Finding Community at Dartmouth
This summer, I'm in Washington D.C. for Dartmouth's Rockefeller Center First-Year Fellows program, doing a fellowship with the International Finance Corporation. Being away from the Dartmouth's campus and some of my closest friends has given me an opportunity to reflect on the community I was able to find at Dartmouth during this past academic year.
Because of Dartmouth's small size and its small-town location, Dartmouth students spend most of their time on campus, whether they're in a class, in their dorm rooms, at a social event or just grabbing a meal with friends. After a while, you get really comfortable and familiar with the campus and very close to other Dartmouth students, and these people, places and experiences become your community, a home away from home. For me, finding a community was really important; I was in a different country and continent more than 5,000 miles away from home and I had previously attended a boarding school for six years where I had known all my friends for six years! I was very excited to now find a group of people who I could call my community in a new school and a new location. Thankfully, at Dartmouth there are tons and tons of opportunities where you can meet people and find a community.

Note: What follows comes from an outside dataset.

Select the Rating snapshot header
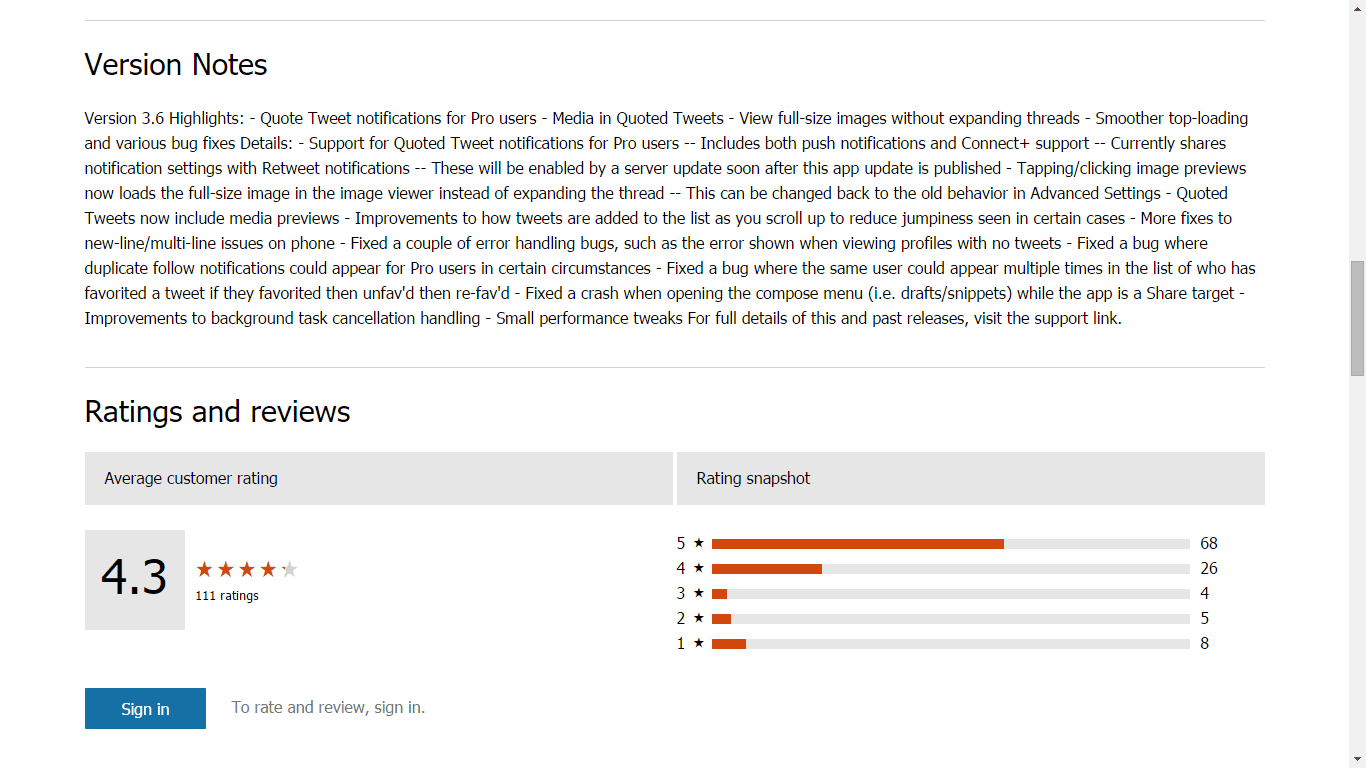point(971,478)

Firstly, Dartmouth's International Student Orientation, First-Year Trips and New Student Orientation provides such a welcoming atmosphere the minute you step on campus! Once I got to campus, I was welcomed by my international student mentors and placed in a smaller group along with some other international '25s. These were some of the first people I met and became friends from campus, and it was so helpful and comforting to be with other people who shared the same experience of being so far away from home. After that, we started First-Year Trips which was another opportunity to get very close to other Dartmouth students. I remember spending so much time each time with my trippees (aka my trip group mates), from morning hikes to afternoon activities and evening group dinners.
After Trips and orientation ended, I was nervous about making and maintaining friendships, because it seemed like there were no more structured opportunities to meet and connect with other Dartmouth students. However, I quickly realized that at Dartmouth, meeting new people and finding a community surpasses first week orientation activities. I've met my closest friends through classes, social events and extracurriculars and some Dartmouth-sponsored programs.
Classes at Dartmouth are an unexpected way to connect with other Dartmouth students. When I started classes after orientation week, I thought they'd be a purely academic activity, but I met so many amazing people through group projects, office hours and working on problem sets together. In one of my most academically challenging classes that I struggled with the most, I met one of my good friends because we worked on problem sets together each week. I also made a number of friends through identity-based extracurricular groups, such as the Dartmouth African Student Association (DASA).
These are just a few ways that I met the amazing friends I've made at Dartmouth who have enabled me to find a community and see campus as a home away from home.